Au cours des années 1990, avec l’effondrement de l’Union soviétique, Öcalan comprend qu’il ne sera pas possible de résoudre la question kurde dans le cadre du marxisme-léninisme classique et qu’il faut développer de nouvelles théories. Il comprend entre autre que le problème historique des sociétés humaines est lié à la question du pouvoir et de l’État, qui trouvent toutes deux leur origine dans le patriarcat et l’oppression sociale des femmes. En 1999 suite à un complot international il est arrêté par la CIA et le Mossad puis remis à la Turquie. Depuis l’île prison d’Imrali il propose au début des années 2000 un nouveau paradigme à l’ensemble du mouvement kurde, basé sur l’écologie sociale, la libération des femmes et la démocratie radicale.

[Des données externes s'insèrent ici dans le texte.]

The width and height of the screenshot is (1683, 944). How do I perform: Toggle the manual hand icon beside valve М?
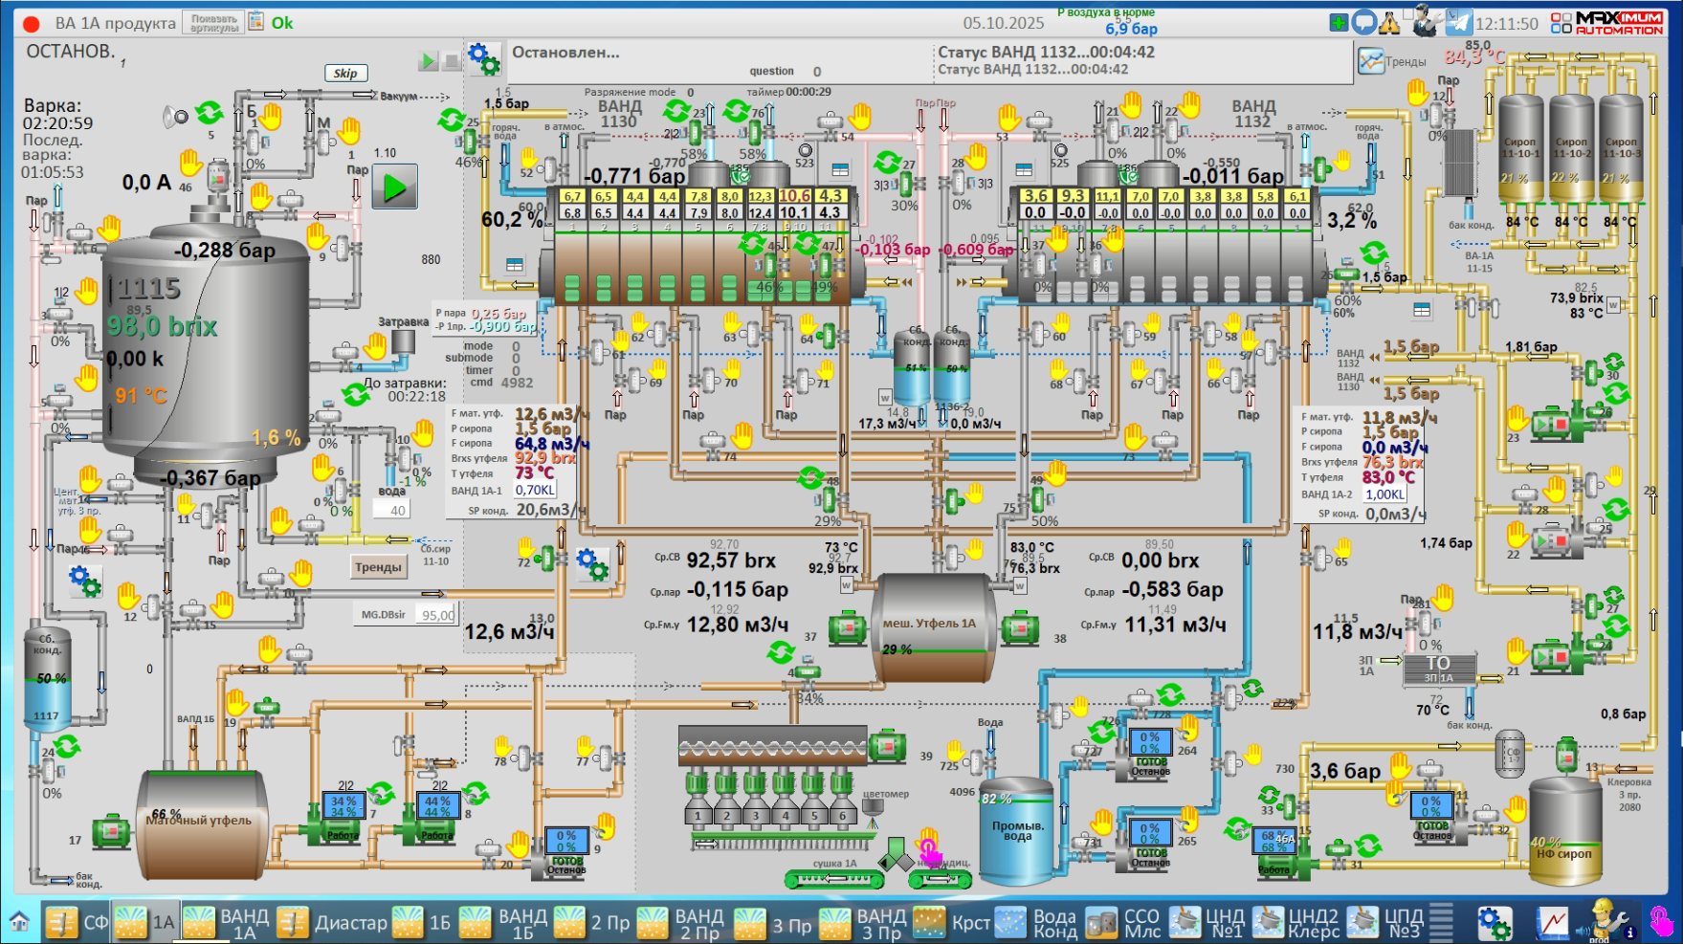click(x=349, y=129)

Déjà au cours de cette période le PKK se restructure profondément et pour quelques années existe sous le nom « Congrès du Kurdistan pour la liberté et la démocratie », qui prendra ensuite le nom de Kongra-Gel, organisation qui continue son travail jusqu’à aujourd’hui.
Le Mouvement Kurde
Tout au long de l’histoire du PKK des centaines de groupes et d’organisations ont été créées. Un mouvement à part entière s’est développé, avec ses martyrs, son idéologie, ses stratégies, ses sympathisants et militants. Dans ce sens, la potentielle dissolution du PKK si les conditions sont réunies n’implique absolument pas la dissolution ou la fin de ce mouvement. C’est au contraire le début d’une nouvelle phase sous une nouvelle forme. Depuis le changement de paradigme le rôle du PKK s’est transformé ces deux dernières décennies laissant le rôle principal au KCK, représentant le système du confédéralisme démocratique construit par les sociétés du Kurdistan.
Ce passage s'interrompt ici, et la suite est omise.